▸ Material for this exercise
==*==

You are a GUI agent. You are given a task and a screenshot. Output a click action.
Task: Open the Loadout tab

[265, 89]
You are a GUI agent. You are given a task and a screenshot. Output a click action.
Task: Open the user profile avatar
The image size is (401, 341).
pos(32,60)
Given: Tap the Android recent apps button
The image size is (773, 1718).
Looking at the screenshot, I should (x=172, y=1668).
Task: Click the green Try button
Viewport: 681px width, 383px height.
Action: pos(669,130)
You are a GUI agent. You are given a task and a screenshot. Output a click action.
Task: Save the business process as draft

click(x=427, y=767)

==*==

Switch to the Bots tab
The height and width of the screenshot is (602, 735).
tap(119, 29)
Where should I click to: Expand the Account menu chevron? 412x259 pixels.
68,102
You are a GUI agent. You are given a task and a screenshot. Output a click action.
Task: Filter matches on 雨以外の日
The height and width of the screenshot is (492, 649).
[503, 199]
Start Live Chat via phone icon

==*==

▸ Stated task
Rewrite the lines from the one containing "Where should I" up to and including the one containing "Start Live Chat via phone icon", substituting "Profile" for "Account" and changing nothing else.

▸ Answer for the task
Where should I click to: Expand the Profile menu chevron? 412x259 pixels.
68,102
You are a GUI agent. You are given a task and a screenshot. Output a click action.
Task: Filter matches on 雨以外の日
The height and width of the screenshot is (492, 649).
[503, 199]
Start Live Chat via phone icon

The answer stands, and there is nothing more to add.